Elora was probably correct to worry. With each nightmare, with each thought, a piece of her cracked again. She had already cracked so many times; would there be a moment where the pieces would no longer be able to fit at all? Was she growing close to that moment? This wasn't an unlikely assumption that yes, one day, it would be too much. The rest of the world would know the day that she shattered, if that day would come. Until then, the cracks in her armor were showed to only those closest to her. Elora was one of them.
"I sat on a pile of bodies.... Your bodies...." Aylik, Lev, Asya, Dinara... Kol, Loki... Elora. "What did I do? How can I stop it?" The words were not quite fluent yet, the tears still running in between them, but they were more so. The feeling of her lover pressed against her was enough to bring part of her to reality, if only part. It didn't stop the pain, though, the absolute ache. That was unconsolable, resonated in her chest. One would expect that she would be a dedicate of Cauil with the pain she kept heavy in her chest. Perhaps the pain was the source of her chaos...
Elora’s heart dropped into her stomach at Tasman’s haunted words. She had been there those days, had seen the anguish, the depression, and the pain the tortoiseshell had gone through. The white she-cat often internally screamed for Cauil to stop torturing her love but he hadn’t listened. Now it seemed, when they were so close to achieving peace, that he’d reeled her in again. “We will make it through just as we always have. We’ll be together and nothing and no one will tear us apart.” She looked her in the eye. “All of us.”
"But, how?" she squeaked, barely a noise. She didn't know how. She never knew how things would work out. She was at the top, but even at the top, she feared. She feared that she wasn't enough to protect those that she loved. She would walk through fire to save each one of them, but Tasman knew she was unable to save even herself. How would it all work out, then? She hadn't been able to save her famiily before, what would make that change?
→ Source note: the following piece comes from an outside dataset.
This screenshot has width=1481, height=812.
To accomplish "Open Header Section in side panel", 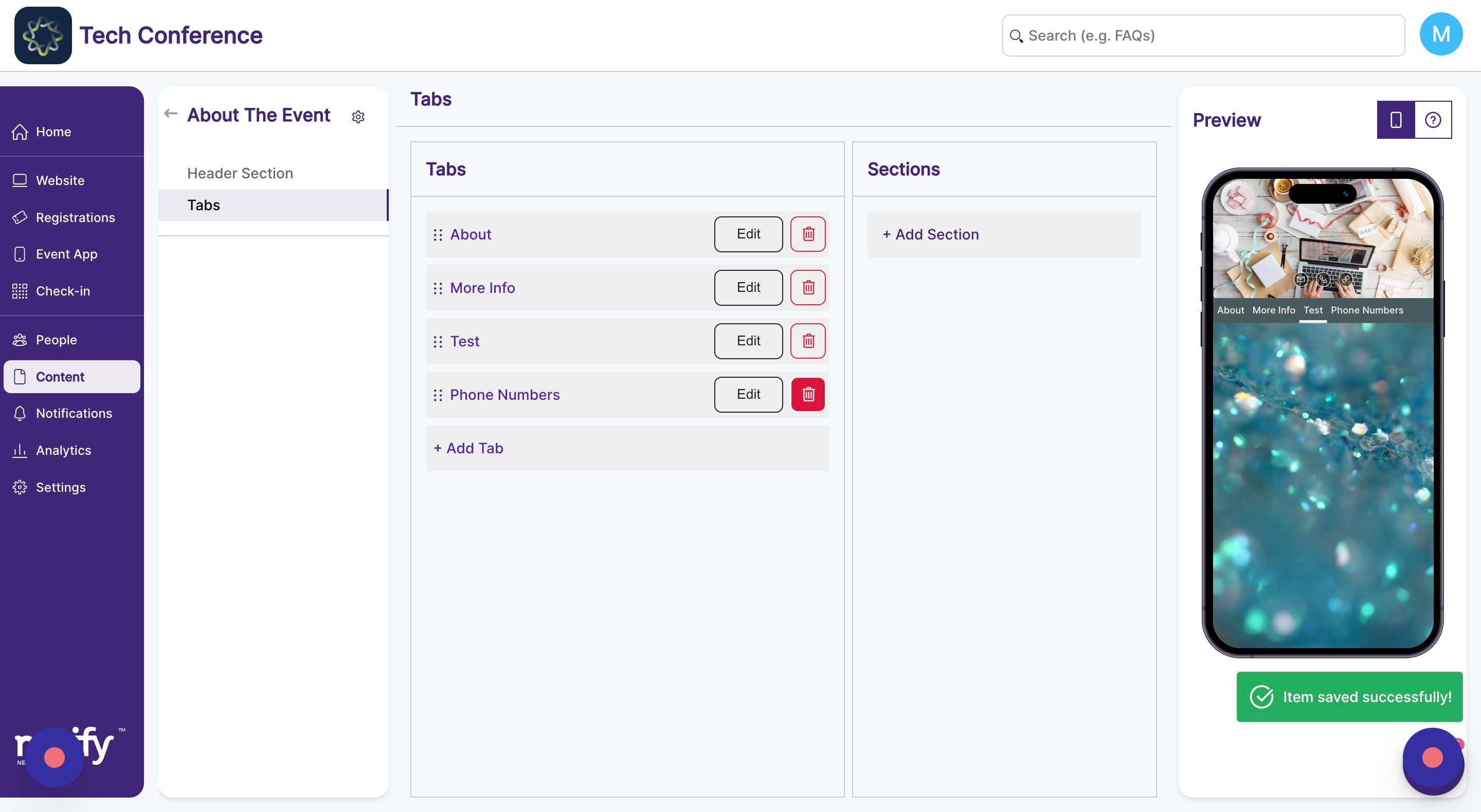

Elora sighed, admittedly at a loss as well. Tasman had asked the ultimate question and the white she-cat was struggling to come up with an answer. Love? She inwardly scoffed. As much as she loved the E'clair, which she did with all of her heart, she knew that wouldn't suffice in the tortoiseshell's eyes. We just will? That bugged her and she wasn't the one desperate for an understanding and a relief from the terror that was wracking the she-cat's body. She pressed herself tighter against her, her heart aching at every sniffle. "We'll find a way." She ultimately spoke, finding her heart slowly weighing her down, "we always have, we always will." She smiled at her. "We may not know today or tomorrow, but when the time comes, we'll be there for each other and the rest of our own."